● YOUR GOAL
Nothing should be dropped or changed: copy every line of the listing.

DATA EXCERPTS below:

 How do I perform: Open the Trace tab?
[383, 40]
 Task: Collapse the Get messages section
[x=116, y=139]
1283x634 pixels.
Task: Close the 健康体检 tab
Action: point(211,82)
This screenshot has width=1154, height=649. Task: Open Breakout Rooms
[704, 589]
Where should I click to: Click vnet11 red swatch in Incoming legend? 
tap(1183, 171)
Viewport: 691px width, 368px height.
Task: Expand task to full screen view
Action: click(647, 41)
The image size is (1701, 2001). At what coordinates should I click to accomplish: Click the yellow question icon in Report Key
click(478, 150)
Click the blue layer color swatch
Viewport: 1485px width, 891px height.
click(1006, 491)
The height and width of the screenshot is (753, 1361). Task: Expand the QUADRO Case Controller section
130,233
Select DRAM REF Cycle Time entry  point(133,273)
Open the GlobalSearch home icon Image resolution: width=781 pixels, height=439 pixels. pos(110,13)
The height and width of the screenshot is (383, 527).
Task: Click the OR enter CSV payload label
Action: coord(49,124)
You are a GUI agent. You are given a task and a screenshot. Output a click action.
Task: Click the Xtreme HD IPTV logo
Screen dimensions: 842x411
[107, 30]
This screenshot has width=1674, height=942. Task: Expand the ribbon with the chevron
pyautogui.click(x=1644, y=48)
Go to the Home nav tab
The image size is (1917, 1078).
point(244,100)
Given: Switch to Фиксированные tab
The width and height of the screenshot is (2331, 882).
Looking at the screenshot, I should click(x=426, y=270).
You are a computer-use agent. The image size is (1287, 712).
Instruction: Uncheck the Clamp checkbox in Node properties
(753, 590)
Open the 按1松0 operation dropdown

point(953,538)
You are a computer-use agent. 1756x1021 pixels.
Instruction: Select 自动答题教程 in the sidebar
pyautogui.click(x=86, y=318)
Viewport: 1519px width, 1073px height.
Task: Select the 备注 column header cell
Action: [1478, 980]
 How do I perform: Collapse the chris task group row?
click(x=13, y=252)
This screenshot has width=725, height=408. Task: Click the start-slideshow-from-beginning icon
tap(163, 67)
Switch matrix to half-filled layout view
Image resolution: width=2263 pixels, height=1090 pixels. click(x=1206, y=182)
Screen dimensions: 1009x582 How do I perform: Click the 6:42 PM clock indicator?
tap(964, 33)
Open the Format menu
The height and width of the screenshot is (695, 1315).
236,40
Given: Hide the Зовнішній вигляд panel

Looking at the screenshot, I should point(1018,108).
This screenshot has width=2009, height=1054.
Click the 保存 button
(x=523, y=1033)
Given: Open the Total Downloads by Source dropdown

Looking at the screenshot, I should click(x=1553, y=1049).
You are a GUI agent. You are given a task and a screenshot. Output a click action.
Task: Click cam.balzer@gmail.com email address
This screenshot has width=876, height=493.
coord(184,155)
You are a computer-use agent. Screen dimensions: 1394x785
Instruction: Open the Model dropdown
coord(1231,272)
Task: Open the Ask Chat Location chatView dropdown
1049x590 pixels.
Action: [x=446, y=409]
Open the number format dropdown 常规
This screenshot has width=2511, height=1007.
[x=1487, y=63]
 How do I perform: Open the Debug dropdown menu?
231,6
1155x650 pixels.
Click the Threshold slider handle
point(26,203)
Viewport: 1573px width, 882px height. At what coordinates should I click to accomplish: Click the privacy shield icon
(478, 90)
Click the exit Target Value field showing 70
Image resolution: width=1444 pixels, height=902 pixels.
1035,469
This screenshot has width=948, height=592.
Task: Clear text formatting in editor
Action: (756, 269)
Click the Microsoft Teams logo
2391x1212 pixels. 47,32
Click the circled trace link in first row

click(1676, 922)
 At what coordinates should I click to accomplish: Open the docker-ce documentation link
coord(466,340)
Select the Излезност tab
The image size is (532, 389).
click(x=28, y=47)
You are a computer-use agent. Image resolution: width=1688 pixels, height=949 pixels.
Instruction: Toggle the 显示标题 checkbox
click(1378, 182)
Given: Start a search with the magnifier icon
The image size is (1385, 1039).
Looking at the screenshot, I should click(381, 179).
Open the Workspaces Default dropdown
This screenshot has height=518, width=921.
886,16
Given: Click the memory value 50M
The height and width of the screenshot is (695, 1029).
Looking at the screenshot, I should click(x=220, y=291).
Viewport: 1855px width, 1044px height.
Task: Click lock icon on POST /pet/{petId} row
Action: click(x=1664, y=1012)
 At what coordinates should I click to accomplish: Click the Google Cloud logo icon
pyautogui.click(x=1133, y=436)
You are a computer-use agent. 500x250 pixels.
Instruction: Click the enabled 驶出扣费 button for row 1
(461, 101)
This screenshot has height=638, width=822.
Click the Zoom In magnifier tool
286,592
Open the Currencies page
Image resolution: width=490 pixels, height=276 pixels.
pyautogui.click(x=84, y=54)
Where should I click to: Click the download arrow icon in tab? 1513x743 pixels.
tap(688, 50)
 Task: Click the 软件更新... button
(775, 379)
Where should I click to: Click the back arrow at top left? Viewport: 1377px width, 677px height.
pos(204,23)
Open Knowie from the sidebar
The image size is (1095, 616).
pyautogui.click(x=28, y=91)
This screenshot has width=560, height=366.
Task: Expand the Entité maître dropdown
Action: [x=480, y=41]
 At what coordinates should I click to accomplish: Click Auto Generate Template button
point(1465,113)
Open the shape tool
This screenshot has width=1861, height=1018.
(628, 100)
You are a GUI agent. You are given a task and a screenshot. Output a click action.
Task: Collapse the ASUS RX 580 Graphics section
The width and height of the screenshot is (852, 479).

End of DATA EXCERPTS.

● RESULT OF THIS EXERCISE
 How do I perform: Open the Trace tab?
[383, 40]
 Task: Collapse the Get messages section
[x=116, y=139]
1283x634 pixels.
Task: Close the 健康体检 tab
Action: point(211,82)
This screenshot has width=1154, height=649. Task: Open Breakout Rooms
[704, 589]
Where should I click to: Click vnet11 red swatch in Incoming legend? 
tap(1183, 171)
Viewport: 691px width, 368px height.
Task: Expand task to full screen view
Action: click(647, 41)
The image size is (1701, 2001). At what coordinates should I click to accomplish: Click the yellow question icon in Report Key
click(478, 150)
Click the blue layer color swatch
Viewport: 1485px width, 891px height.
click(1006, 491)
The height and width of the screenshot is (753, 1361). Task: Expand the QUADRO Case Controller section
130,233
Select DRAM REF Cycle Time entry  point(133,273)
Open the GlobalSearch home icon Image resolution: width=781 pixels, height=439 pixels. pos(110,13)
The height and width of the screenshot is (383, 527).
Task: Click the OR enter CSV payload label
Action: coord(49,124)
You are a GUI agent. You are given a task and a screenshot. Output a click action.
Task: Click the Xtreme HD IPTV logo
Screen dimensions: 842x411
[107, 30]
This screenshot has width=1674, height=942. Task: Expand the ribbon with the chevron
pyautogui.click(x=1644, y=48)
Go to the Home nav tab
The image size is (1917, 1078).
point(244,100)
Given: Switch to Фиксированные tab
The width and height of the screenshot is (2331, 882).
Looking at the screenshot, I should click(x=426, y=270).
You are a computer-use agent. The image size is (1287, 712).
Instruction: Uncheck the Clamp checkbox in Node properties
(753, 590)
Open the 按1松0 operation dropdown

point(953,538)
You are a computer-use agent. 1756x1021 pixels.
Instruction: Select 自动答题教程 in the sidebar
pyautogui.click(x=86, y=318)
Viewport: 1519px width, 1073px height.
Task: Select the 备注 column header cell
Action: [1478, 980]
 How do I perform: Collapse the chris task group row?
click(x=13, y=252)
This screenshot has width=725, height=408. Task: Click the start-slideshow-from-beginning icon
tap(163, 67)
Switch matrix to half-filled layout view
Image resolution: width=2263 pixels, height=1090 pixels. click(x=1206, y=182)
Screen dimensions: 1009x582 How do I perform: Click the 6:42 PM clock indicator?
tap(964, 33)
Open the Format menu
The height and width of the screenshot is (695, 1315).
236,40
Given: Hide the Зовнішній вигляд panel

Looking at the screenshot, I should point(1018,108).
This screenshot has width=2009, height=1054.
Click the 保存 button
(x=523, y=1033)
Given: Open the Total Downloads by Source dropdown

Looking at the screenshot, I should click(x=1553, y=1049).
You are a GUI agent. You are given a task and a screenshot. Output a click action.
Task: Click cam.balzer@gmail.com email address
This screenshot has width=876, height=493.
coord(184,155)
You are a computer-use agent. Screen dimensions: 1394x785
Instruction: Open the Model dropdown
coord(1231,272)
Task: Open the Ask Chat Location chatView dropdown
1049x590 pixels.
Action: [x=446, y=409]
Open the number format dropdown 常规
This screenshot has width=2511, height=1007.
[x=1487, y=63]
 How do I perform: Open the Debug dropdown menu?
231,6
1155x650 pixels.
Click the Threshold slider handle
point(26,203)
Viewport: 1573px width, 882px height. At what coordinates should I click to accomplish: Click the privacy shield icon
(478, 90)
Click the exit Target Value field showing 70
Image resolution: width=1444 pixels, height=902 pixels.
1035,469
This screenshot has width=948, height=592.
Task: Clear text formatting in editor
Action: (756, 269)
Click the Microsoft Teams logo
2391x1212 pixels. 47,32
Click the circled trace link in first row

click(1676, 922)
 At what coordinates should I click to accomplish: Open the docker-ce documentation link
coord(466,340)
Select the Излезност tab
The image size is (532, 389).
click(x=28, y=47)
You are a computer-use agent. Image resolution: width=1688 pixels, height=949 pixels.
Instruction: Toggle the 显示标题 checkbox
click(1378, 182)
Given: Start a search with the magnifier icon
The image size is (1385, 1039).
Looking at the screenshot, I should click(381, 179).
Open the Workspaces Default dropdown
This screenshot has height=518, width=921.
886,16
Given: Click the memory value 50M
The height and width of the screenshot is (695, 1029).
Looking at the screenshot, I should click(x=220, y=291).
Viewport: 1855px width, 1044px height.
Task: Click lock icon on POST /pet/{petId} row
Action: click(x=1664, y=1012)
 At what coordinates should I click to accomplish: Click the Google Cloud logo icon
pyautogui.click(x=1133, y=436)
You are a computer-use agent. 500x250 pixels.
Instruction: Click the enabled 驶出扣费 button for row 1
(461, 101)
This screenshot has height=638, width=822.
Click the Zoom In magnifier tool
286,592
Open the Currencies page
Image resolution: width=490 pixels, height=276 pixels.
pyautogui.click(x=84, y=54)
Where should I click to: Click the download arrow icon in tab? 1513x743 pixels.
tap(688, 50)
 Task: Click the 软件更新... button
(775, 379)
Where should I click to: Click the back arrow at top left? Viewport: 1377px width, 677px height.
pos(204,23)
Open Knowie from the sidebar
The image size is (1095, 616).
pyautogui.click(x=28, y=91)
This screenshot has width=560, height=366.
Task: Expand the Entité maître dropdown
Action: [x=480, y=41]
 At what coordinates should I click to accomplish: Click Auto Generate Template button
point(1465,113)
Open the shape tool
This screenshot has width=1861, height=1018.
(628, 100)
You are a GUI agent. You are given a task and a screenshot. Output a click action.
Task: Collapse the ASUS RX 580 Graphics section
The width and height of the screenshot is (852, 479).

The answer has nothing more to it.